Competing Perspectives on the Past in U.S. History Textbooks

by Cora Greer
University of Maine at Machias
Machias, Maine

History is always interpretative of the past. Factual events, such as the Battle of Saratoga, become significant through the interpretations given to them by contemporaries and by the historians and others who view them from the distance of time, whose worldviews and biases are usually quite different from those accepted when the events took place.

In the contemporary culture wars that pair the Right versus the Left, two of the most popular surveys of the American past are written by Paul Johnson and Howard Zinn. As many AP United States History teachers have already found, Zinn's and Johnson's books show how the American past is seen from the perspectives of the contemporary Left and Right. This article compares their interpretations and discusses how to use them in an AP U.S. History survey course.

Competing Theses
Paul Johnson is an upper-middle-class English journalist/historian whose conservative roots are deep (his father supported Franco) but who, as a young man, supported the British Labour Party.
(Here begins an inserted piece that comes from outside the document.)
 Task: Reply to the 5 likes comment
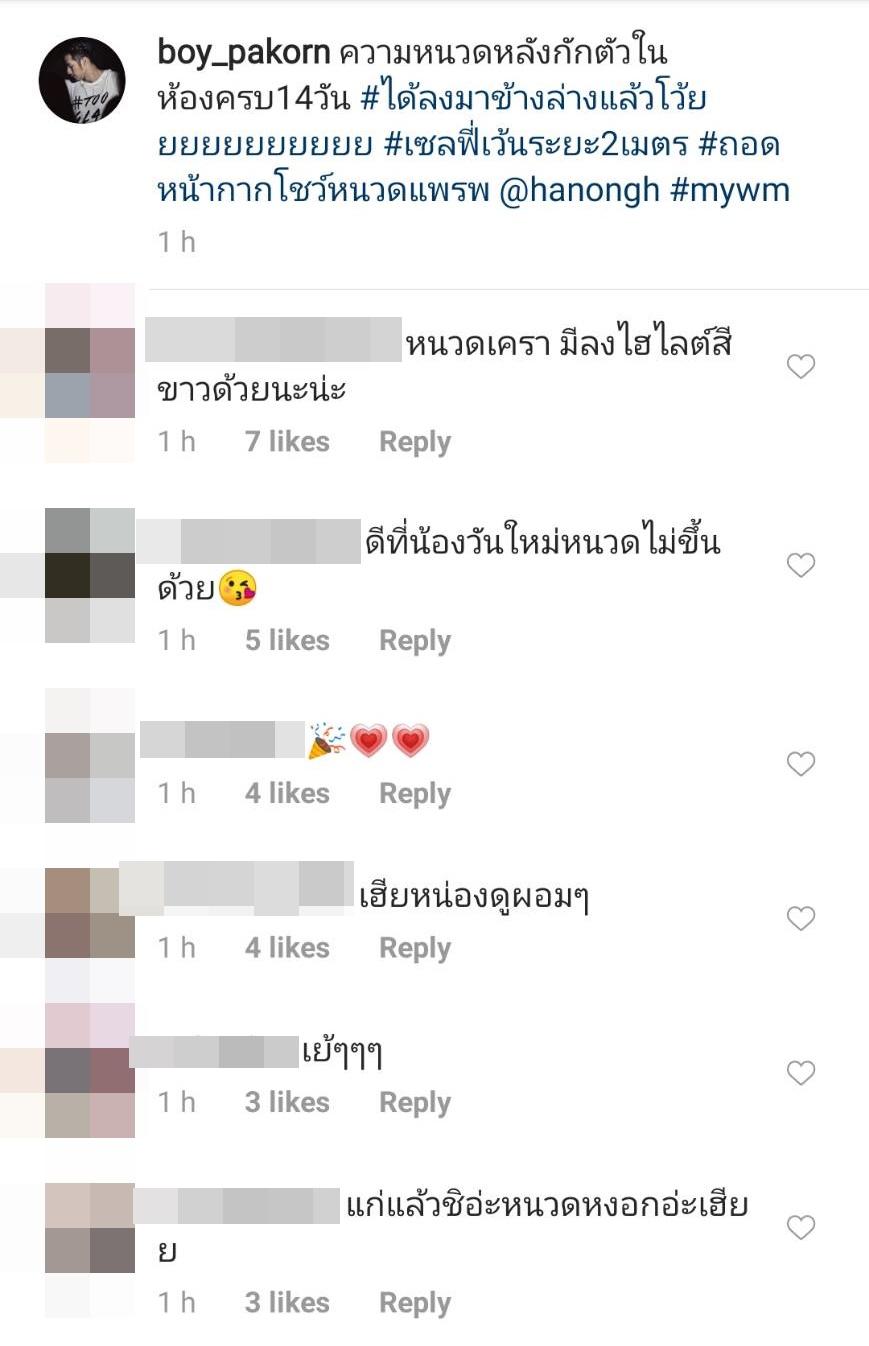pyautogui.click(x=415, y=641)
By the 1970s, however, Johnson had become disillusioned with the policies and programs of Labour and realigned himself with the Conservative Party of Margaret Thatcher. A conservative Catholic, Johnson perceives a rejection of religion in both Darwinism and the ideas of the Enlightenment. Although he was initially a journalist (contributing reviews in America to the Wall Street Journal and National Review), he had by the 1970s turned his attention to historical interpretation.

Johnson's books that first attracted widespread interest in the United States were Modern Times (1983) and Birth of the Modern (1991). The antisecular, conservative tone of these books soon attracted the attention and praise of the American Right. The publication of A History of the American People (1997) made Johnson the historical spokesman of the American Right. His praises were sung by Rush Limbaugh; Steve Forbes termed the book "a magnificent achievement"; and Newt Gingrich announced it as "perhaps the most important history of the American people in our generation."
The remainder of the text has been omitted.